── Metin alıntısı
Prof. Dr. Asaf Varol
varol.asaf@gmail.com
2019 yılının ilk aylarında YÖK’te bölüm adlarının güncellenmesi amacıyla bir dizi toplantılar yapıldı. Kurulan komisyonlar birkaç kez bir araya gelerek, mevcut bölümlerdeki isim kargaşalarını giderecek çözümler üretmeye çalıştılar. Bu komisyonlardan Bilişim alanı (06 kodu) komisyonunda ben de görev almıştım. Dolayısıyla süreci yakından takip etme imkânı bulmuştum.
İletişim Fakülteleri Dekanları Konseyi (İLDEK) olarak da bölüm adları üzerine bir çalışma yaptık. Önce tüm dekanlara eposta göndererek YÖK’ün yapmış olduğu bölüm adları konusundaki görüşlerini istedik. Bazı dekanlar görüşlerini İLDEK’e sundular. Zaten İletişim Fakülteleri kendi görüşlerini de YÖK’e ayrıca ilettiler.
Bölüm ve program kargaşasının en fazla olduğu alanlardan birisi iletişim fakülteleridir. 2000-2004 yılları arasında Fırat Üniversitesi İletişim Fakültesi kurucu dekanlığını yaptım. Ayrıca 2000 yılından beri bu fakültelerin dekanlarının oluşturduğu İLDEK Konseyi içerisinde daimi üye olarak yer almaktayım. Dolayısıyla iletişim fakültelerinin problemlerini de yakından bilmekteyim.
ISCED (International Standard Classification of Education), dünyada eğitimin standart sınıflandırılması gayesiyle yapılmış bir çalışmadır. Amaç, dünyada bölüm ve program adlarında bir standardizasyon oluşturmaktır.
────
── Veri satırları
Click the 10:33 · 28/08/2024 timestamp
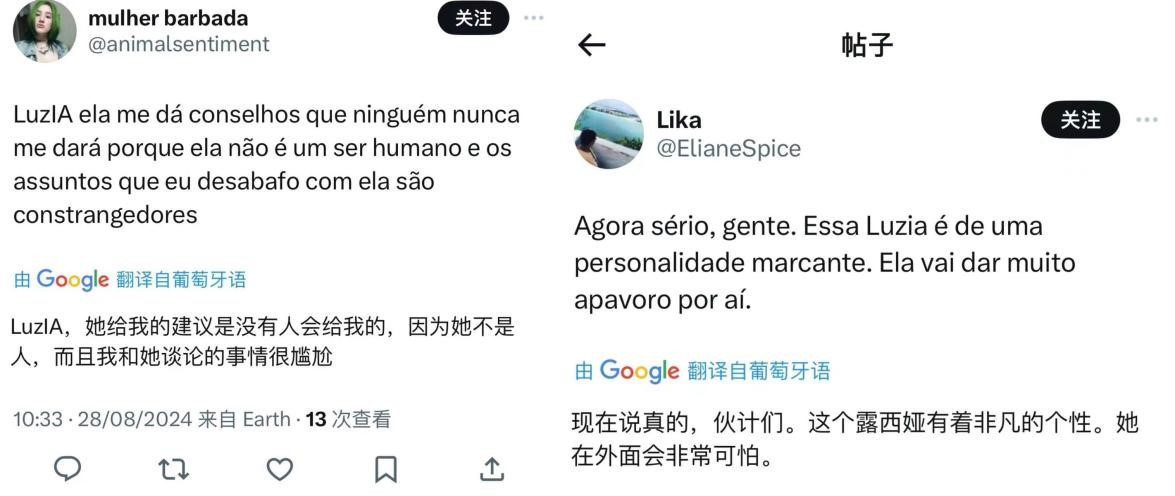 [101, 419]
────
> Görev:
Üniversitelerde bölüm adlarının güncellenmesini anlatan yazıyı, son cümlesinden sonrasını yazarak sürdürün.

> Yanıt:
ISCED-F 2013 sınıflamasına göre “02 Sanat ve İnsani Bilimler” altında, “Geniş Alan” olarak “Sanat ve İnsani Bilimler”, “Dar Alan” olarak “Sanat Alanı” ve ayrıntılı alan olarak da “Görüntü Sanatları ve Multimedya Tasarımı” yer almaktadır. YÖK’ün teklifine göre Basım Teknolojileri, Dijital Oyun Tasarımı, Animasyon, Film Tasarımı ve Yönetimi, Fotoğrafçılık, Radyo-Televizyon ve Sinema, Sinema ve Dijital Medya, Görsel İletişim Tasarımı, Grafik Tasarımı, Kurgu-Ses ve Görüntü Yönetimi programlarının bazılarının “Görüntü Sanatları ve Mutimedya Tasarımı” içerisinde yer alması uygun görülmemektedir. Şöyle ki, Film Tasarımı ve Yönetimi, Fotoğrafçılık, Radyo-Televizyon ve Sinema, Sinema ve Dijital Medya programları önceden iletişim fakülteleri içerisinde yer almaktaydı. İLDEK olarak itirazımız, “Film Tasarımı ve Yönetiminin” “Sinema” programının altına alınmasıdır. Çünkü var olan kodlar içinde yer almayan “Sinema” lisans programı oluşturulmalıdır. Lisans program adları “Film Tasarım ve Yönetmenliği”, “Film Tasarım ve Yazarlık”, ve “Film Tasarımı” olan bu üç ayrı bölüm aslında aynı tür bir arka plana teorik çerçeveye sahip olduğu için “Sinema” lisans programı adı altında birleştirilmelidir.
Keza “Fotoğrafçılık” programının “Radyo-Televizyon ve Sinema Bölümü” içerisinde ders olarak verilmesi gerekir. Sebebi ise bu alan temel bir ders niteliğindedir ve dört yıllık bir eğitimin içeriğini dolduramayacağıdır.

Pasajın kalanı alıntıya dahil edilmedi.